§ WHAT IS EXPECTED
Please quote all of the items below verbatim, line for line.

§ THE RECORDS
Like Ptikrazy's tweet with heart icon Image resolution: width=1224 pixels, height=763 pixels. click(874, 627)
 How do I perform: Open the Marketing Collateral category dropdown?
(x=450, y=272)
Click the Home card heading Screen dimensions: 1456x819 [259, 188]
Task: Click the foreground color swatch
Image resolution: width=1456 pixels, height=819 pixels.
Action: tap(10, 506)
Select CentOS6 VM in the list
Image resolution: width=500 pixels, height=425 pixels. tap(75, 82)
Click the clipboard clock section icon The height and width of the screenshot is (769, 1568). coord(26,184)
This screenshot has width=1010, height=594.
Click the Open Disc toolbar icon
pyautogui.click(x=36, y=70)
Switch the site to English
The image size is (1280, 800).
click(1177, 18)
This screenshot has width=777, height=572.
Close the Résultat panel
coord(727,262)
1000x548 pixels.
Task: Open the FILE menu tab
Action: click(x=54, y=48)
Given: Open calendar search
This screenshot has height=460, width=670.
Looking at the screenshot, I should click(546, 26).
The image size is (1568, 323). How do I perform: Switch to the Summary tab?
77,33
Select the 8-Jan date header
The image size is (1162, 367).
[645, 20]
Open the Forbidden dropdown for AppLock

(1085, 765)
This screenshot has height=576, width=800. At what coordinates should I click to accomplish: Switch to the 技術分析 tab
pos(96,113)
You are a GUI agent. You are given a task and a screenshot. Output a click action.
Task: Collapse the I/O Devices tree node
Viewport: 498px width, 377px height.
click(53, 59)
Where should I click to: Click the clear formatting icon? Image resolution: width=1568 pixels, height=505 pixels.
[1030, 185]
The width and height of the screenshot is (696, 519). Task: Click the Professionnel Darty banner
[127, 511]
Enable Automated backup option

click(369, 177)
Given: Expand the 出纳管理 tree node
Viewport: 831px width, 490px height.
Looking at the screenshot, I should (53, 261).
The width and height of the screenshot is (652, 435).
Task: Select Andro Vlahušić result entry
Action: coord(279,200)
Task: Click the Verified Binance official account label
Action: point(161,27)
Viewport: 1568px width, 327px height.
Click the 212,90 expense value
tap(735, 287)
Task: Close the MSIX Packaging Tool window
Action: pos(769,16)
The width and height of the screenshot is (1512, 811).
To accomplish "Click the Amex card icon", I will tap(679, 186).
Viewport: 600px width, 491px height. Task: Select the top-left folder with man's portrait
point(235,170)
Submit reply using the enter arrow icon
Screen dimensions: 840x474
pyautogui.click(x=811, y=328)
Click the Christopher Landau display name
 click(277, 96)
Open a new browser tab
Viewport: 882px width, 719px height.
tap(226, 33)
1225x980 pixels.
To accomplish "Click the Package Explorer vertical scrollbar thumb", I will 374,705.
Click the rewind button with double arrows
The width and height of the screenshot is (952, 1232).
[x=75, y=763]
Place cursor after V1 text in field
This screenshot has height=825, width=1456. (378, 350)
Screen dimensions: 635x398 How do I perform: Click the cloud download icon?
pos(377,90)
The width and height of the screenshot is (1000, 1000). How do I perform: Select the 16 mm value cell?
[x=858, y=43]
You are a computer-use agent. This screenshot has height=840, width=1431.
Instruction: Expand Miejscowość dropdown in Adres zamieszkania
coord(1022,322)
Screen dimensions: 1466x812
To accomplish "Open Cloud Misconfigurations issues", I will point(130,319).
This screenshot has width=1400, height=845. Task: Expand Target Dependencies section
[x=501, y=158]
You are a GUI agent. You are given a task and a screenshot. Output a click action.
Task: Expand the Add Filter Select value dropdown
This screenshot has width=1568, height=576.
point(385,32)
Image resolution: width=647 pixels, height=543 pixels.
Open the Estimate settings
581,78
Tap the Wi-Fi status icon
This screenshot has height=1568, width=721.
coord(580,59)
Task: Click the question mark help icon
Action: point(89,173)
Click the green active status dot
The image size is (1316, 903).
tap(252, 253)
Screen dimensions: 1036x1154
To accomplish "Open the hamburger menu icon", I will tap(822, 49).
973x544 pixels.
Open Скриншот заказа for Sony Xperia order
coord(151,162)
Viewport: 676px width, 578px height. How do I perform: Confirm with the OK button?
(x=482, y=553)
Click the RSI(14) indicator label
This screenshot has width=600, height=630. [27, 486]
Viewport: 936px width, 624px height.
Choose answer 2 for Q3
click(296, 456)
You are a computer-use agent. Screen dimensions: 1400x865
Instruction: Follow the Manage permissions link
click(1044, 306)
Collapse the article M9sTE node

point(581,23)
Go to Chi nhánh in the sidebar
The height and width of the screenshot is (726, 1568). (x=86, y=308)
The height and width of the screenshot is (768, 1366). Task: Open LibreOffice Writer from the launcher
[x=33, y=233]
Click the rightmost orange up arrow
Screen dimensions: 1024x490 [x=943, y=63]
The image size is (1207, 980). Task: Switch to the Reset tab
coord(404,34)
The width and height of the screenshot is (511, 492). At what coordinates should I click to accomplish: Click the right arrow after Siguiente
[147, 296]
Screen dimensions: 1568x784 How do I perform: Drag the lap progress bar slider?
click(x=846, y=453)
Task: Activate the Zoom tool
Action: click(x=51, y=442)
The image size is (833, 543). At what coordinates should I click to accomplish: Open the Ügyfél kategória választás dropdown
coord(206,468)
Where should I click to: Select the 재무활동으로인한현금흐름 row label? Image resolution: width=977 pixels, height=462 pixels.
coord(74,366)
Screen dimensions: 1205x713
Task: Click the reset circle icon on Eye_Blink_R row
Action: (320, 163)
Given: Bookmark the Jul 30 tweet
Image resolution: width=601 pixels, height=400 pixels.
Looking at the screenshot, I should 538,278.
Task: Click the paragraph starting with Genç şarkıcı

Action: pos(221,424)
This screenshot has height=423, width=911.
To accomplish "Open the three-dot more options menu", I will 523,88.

§ EXERCISE ANSWER
Like Ptikrazy's tweet with heart icon Image resolution: width=1224 pixels, height=763 pixels. click(874, 627)
 How do I perform: Open the Marketing Collateral category dropdown?
(x=450, y=272)
Click the Home card heading Screen dimensions: 1456x819 [259, 188]
Task: Click the foreground color swatch
Image resolution: width=1456 pixels, height=819 pixels.
Action: tap(10, 506)
Select CentOS6 VM in the list
Image resolution: width=500 pixels, height=425 pixels. tap(75, 82)
Click the clipboard clock section icon The height and width of the screenshot is (769, 1568). coord(26,184)
This screenshot has width=1010, height=594.
Click the Open Disc toolbar icon
pyautogui.click(x=36, y=70)
Switch the site to English
The image size is (1280, 800).
click(1177, 18)
This screenshot has width=777, height=572.
Close the Résultat panel
coord(727,262)
1000x548 pixels.
Task: Open the FILE menu tab
Action: click(x=54, y=48)
Given: Open calendar search
This screenshot has height=460, width=670.
Looking at the screenshot, I should click(546, 26).
The image size is (1568, 323). How do I perform: Switch to the Summary tab?
77,33
Select the 8-Jan date header
The image size is (1162, 367).
[645, 20]
Open the Forbidden dropdown for AppLock

(1085, 765)
This screenshot has height=576, width=800. At what coordinates should I click to accomplish: Switch to the 技術分析 tab
pos(96,113)
You are a GUI agent. You are given a task and a screenshot. Output a click action.
Task: Collapse the I/O Devices tree node
Viewport: 498px width, 377px height.
click(53, 59)
Where should I click to: Click the clear formatting icon? Image resolution: width=1568 pixels, height=505 pixels.
[1030, 185]
The width and height of the screenshot is (696, 519). Task: Click the Professionnel Darty banner
[127, 511]
Enable Automated backup option

click(369, 177)
Given: Expand the 出纳管理 tree node
Viewport: 831px width, 490px height.
Looking at the screenshot, I should (53, 261).
The width and height of the screenshot is (652, 435).
Task: Select Andro Vlahušić result entry
Action: coord(279,200)
Task: Click the Verified Binance official account label
Action: point(161,27)
Viewport: 1568px width, 327px height.
Click the 212,90 expense value
tap(735, 287)
Task: Close the MSIX Packaging Tool window
Action: pos(769,16)
The width and height of the screenshot is (1512, 811).
To accomplish "Click the Amex card icon", I will tap(679, 186).
Viewport: 600px width, 491px height. Task: Select the top-left folder with man's portrait
point(235,170)
Submit reply using the enter arrow icon
Screen dimensions: 840x474
pyautogui.click(x=811, y=328)
Click the Christopher Landau display name
 click(277, 96)
Open a new browser tab
Viewport: 882px width, 719px height.
tap(226, 33)
1225x980 pixels.
To accomplish "Click the Package Explorer vertical scrollbar thumb", I will 374,705.
Click the rewind button with double arrows
The width and height of the screenshot is (952, 1232).
[x=75, y=763]
Place cursor after V1 text in field
This screenshot has height=825, width=1456. (378, 350)
Screen dimensions: 635x398 How do I perform: Click the cloud download icon?
pos(377,90)
The width and height of the screenshot is (1000, 1000). How do I perform: Select the 16 mm value cell?
[x=858, y=43]
You are a computer-use agent. This screenshot has height=840, width=1431.
Instruction: Expand Miejscowość dropdown in Adres zamieszkania
coord(1022,322)
Screen dimensions: 1466x812
To accomplish "Open Cloud Misconfigurations issues", I will point(130,319).
This screenshot has width=1400, height=845. Task: Expand Target Dependencies section
[x=501, y=158]
You are a GUI agent. You are given a task and a screenshot. Output a click action.
Task: Expand the Add Filter Select value dropdown
This screenshot has width=1568, height=576.
point(385,32)
Image resolution: width=647 pixels, height=543 pixels.
Open the Estimate settings
581,78
Tap the Wi-Fi status icon
This screenshot has height=1568, width=721.
coord(580,59)
Task: Click the question mark help icon
Action: point(89,173)
Click the green active status dot
The image size is (1316, 903).
tap(252, 253)
Screen dimensions: 1036x1154
To accomplish "Open the hamburger menu icon", I will tap(822, 49).
973x544 pixels.
Open Скриншот заказа for Sony Xperia order
coord(151,162)
Viewport: 676px width, 578px height. How do I perform: Confirm with the OK button?
(x=482, y=553)
Click the RSI(14) indicator label
This screenshot has width=600, height=630. [27, 486]
Viewport: 936px width, 624px height.
Choose answer 2 for Q3
click(296, 456)
You are a computer-use agent. Screen dimensions: 1400x865
Instruction: Follow the Manage permissions link
click(1044, 306)
Collapse the article M9sTE node

point(581,23)
Go to Chi nhánh in the sidebar
The height and width of the screenshot is (726, 1568). (x=86, y=308)
The height and width of the screenshot is (768, 1366). Task: Open LibreOffice Writer from the launcher
[x=33, y=233]
Click the rightmost orange up arrow
Screen dimensions: 1024x490 [x=943, y=63]
The image size is (1207, 980). Task: Switch to the Reset tab
coord(404,34)
The width and height of the screenshot is (511, 492). At what coordinates should I click to accomplish: Click the right arrow after Siguiente
[147, 296]
Screen dimensions: 1568x784 How do I perform: Drag the lap progress bar slider?
click(x=846, y=453)
Task: Activate the Zoom tool
Action: click(x=51, y=442)
The image size is (833, 543). At what coordinates should I click to accomplish: Open the Ügyfél kategória választás dropdown
coord(206,468)
Where should I click to: Select the 재무활동으로인한현금흐름 row label? Image resolution: width=977 pixels, height=462 pixels.
coord(74,366)
Screen dimensions: 1205x713
Task: Click the reset circle icon on Eye_Blink_R row
Action: (320, 163)
Given: Bookmark the Jul 30 tweet
Image resolution: width=601 pixels, height=400 pixels.
Looking at the screenshot, I should 538,278.
Task: Click the paragraph starting with Genç şarkıcı

Action: pos(221,424)
This screenshot has height=423, width=911.
To accomplish "Open the three-dot more options menu", I will 523,88.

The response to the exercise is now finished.